In gangster movies there’s always a “bag man” to pick up or drop stolen loot. In my life I’m the “bag babe,” the little person stuck unfurling a black plastic trash bag twice as tall and wide as I am, then sent up the muddy slope in my rural Agoura backyard to wrestle with Moby the Leaf Monster. My weapon of choice is not a harpoon but a hand rake.

Oh me, oh my, I’m wailing “Them Ol’ Sycamore Sweepin’

Blues” again. For a time, I and my similarly sycamore-burdened neighbors had been in awe of how long the deciduous sycamores were holding on to their leaves this winter, and we were admiring the intense incendiary color of their foliage.

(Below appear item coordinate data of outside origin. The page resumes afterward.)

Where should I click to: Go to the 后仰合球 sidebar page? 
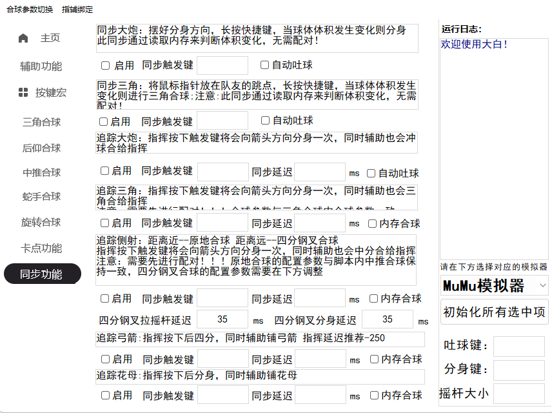tap(41, 148)
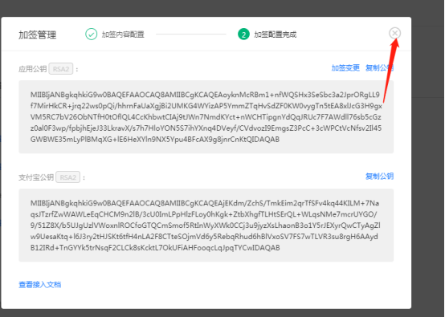Select the 加签配置完成 step label
Viewport: 445px width, 317px height.
275,35
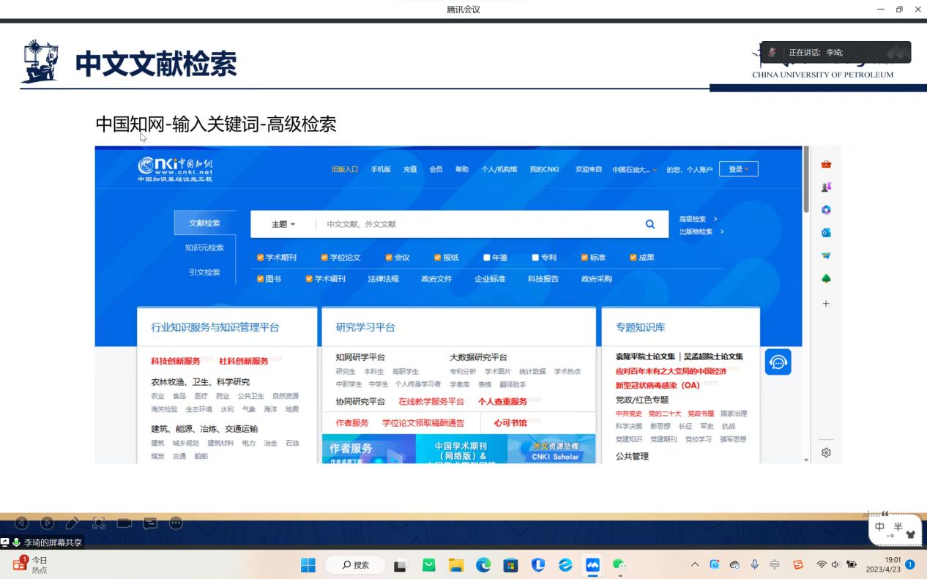Viewport: 927px width, 579px height.
Task: Switch to the 知识元检索 tab
Action: 204,248
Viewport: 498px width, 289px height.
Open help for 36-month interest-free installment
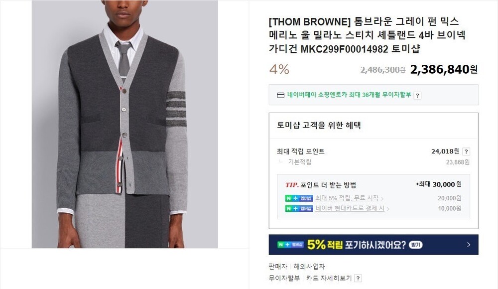[x=417, y=95]
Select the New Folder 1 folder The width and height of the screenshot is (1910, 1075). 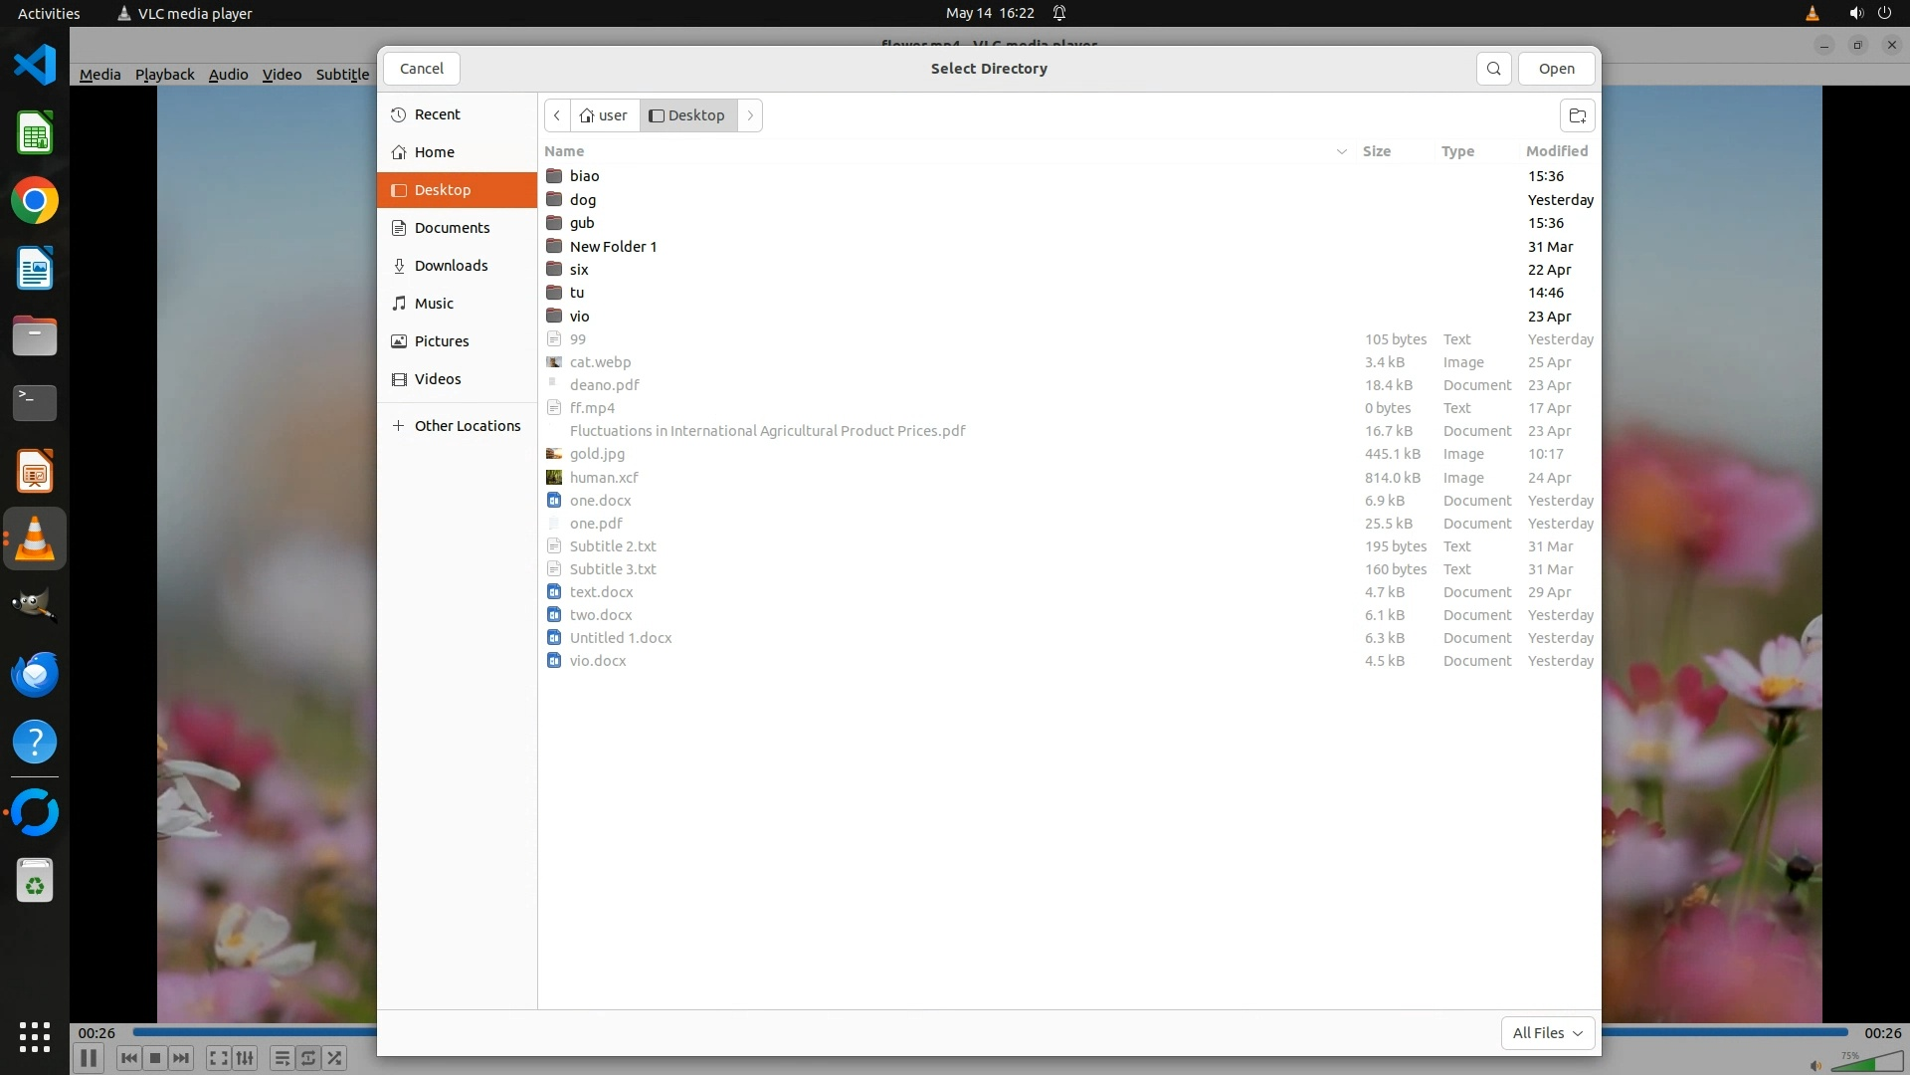613,247
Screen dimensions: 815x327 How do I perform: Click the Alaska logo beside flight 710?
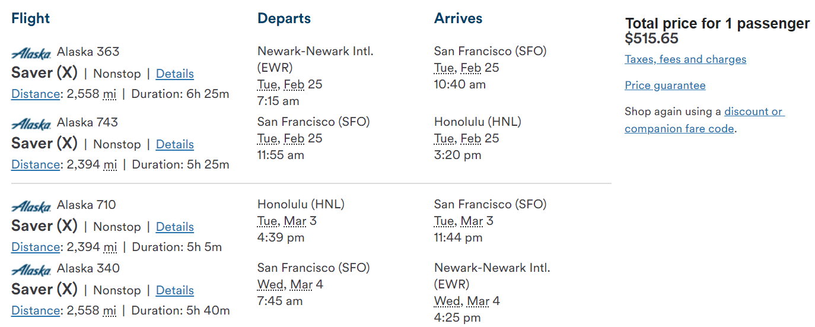click(31, 207)
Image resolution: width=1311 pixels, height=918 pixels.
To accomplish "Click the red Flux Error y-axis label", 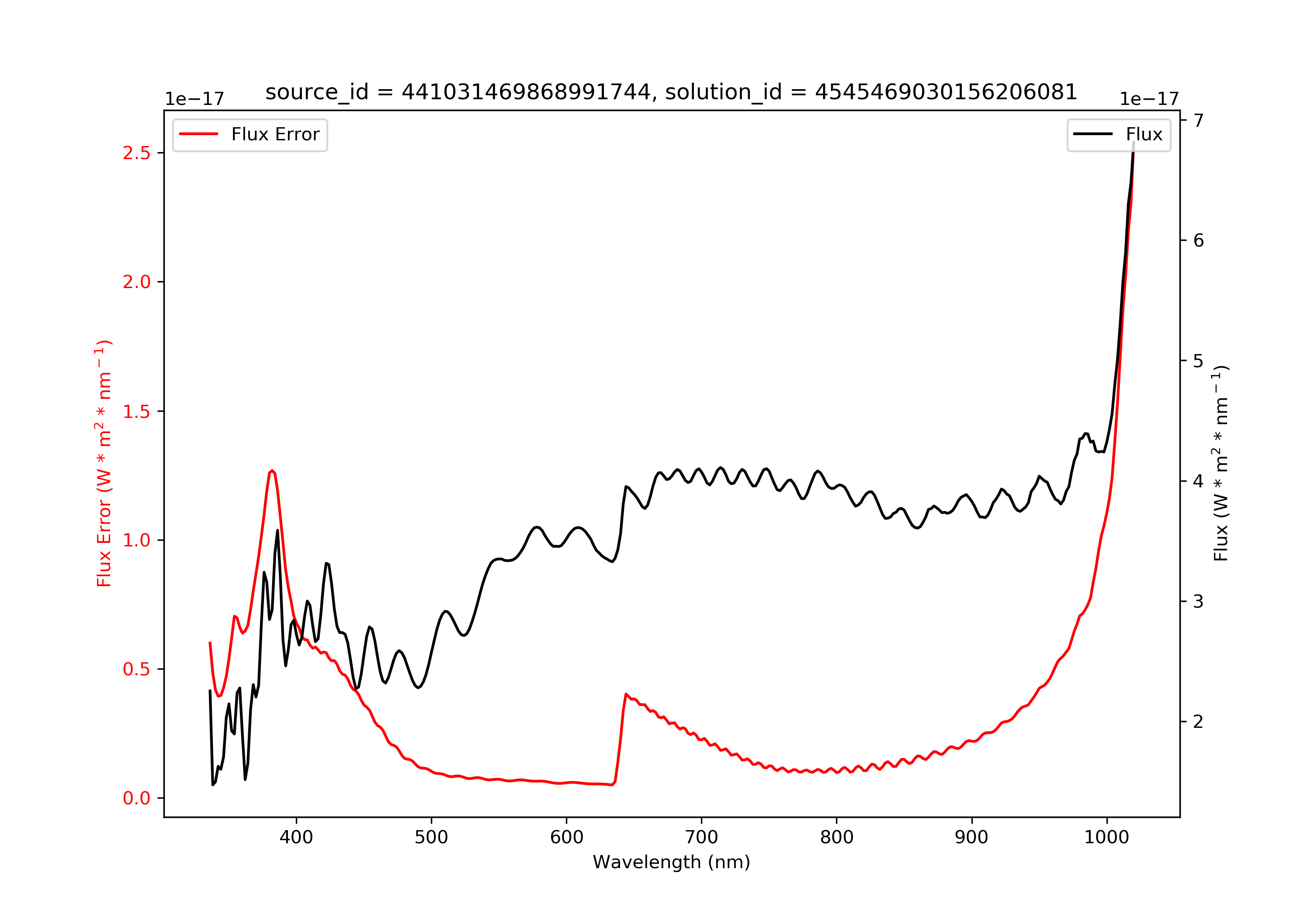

Our wee cul-de-sac looked positively aflame, with towering spires of shocking tawny-gold rising above our homes.

Against the piercingly clear blue winter sky the trees were gorgeous.

Then it rained, and 250,000 leaves were shed simultaneously, mostly at my place, where a trio of mature sycamores lords over the front yard and a like number overhangs the backyard from an adjacent slope. I surrendered three days of my life, working past dark, to corral the far-flung mess. It was a rather obsessive undertaking, predicated on awaking the next morning and not having to look at a shin-deep carpet of rusty leaves obscuring every inch of my property.

Sycamore leaves are coated in some type of nasty grit that produces sneezing fits. But I soldiered on and Day Four dawned with not a stray leaf to be found. On Day Five the Santa Ana winds blasted in and knocked loose another 250,000 leaves.

A coin toss ensued.

“Heads,” I abandon ship and flee to a treeless land.

“Tails,” and I tough it out and stuff enough bags to fill two massive dumpsters.

“Just keep jumping on those piles. That’ll flatten ’em and you can fit more in your trash barrel,” one passer-by advised.

“Yeah, I did that, but the leaves got so compacted and wedged they refused all entreaties to exit the barrels when requested by the trash collection truck,” I replied.

It’s a dubious distinction indeed to be known as my neighborhood’s chief leaf bouncer.

“Oh no, she’s sunk to the depths! Someone fetch her out!” is the occasional cry that rings out when a bounce goes awry, because wet sycamore leaves are as slick as a polished wood floor.

Where is that coin? I need another toss before I’m buried alive.

Right, like I’ll be able to locate a quarter amid 500,000 gloating sycamore leaves.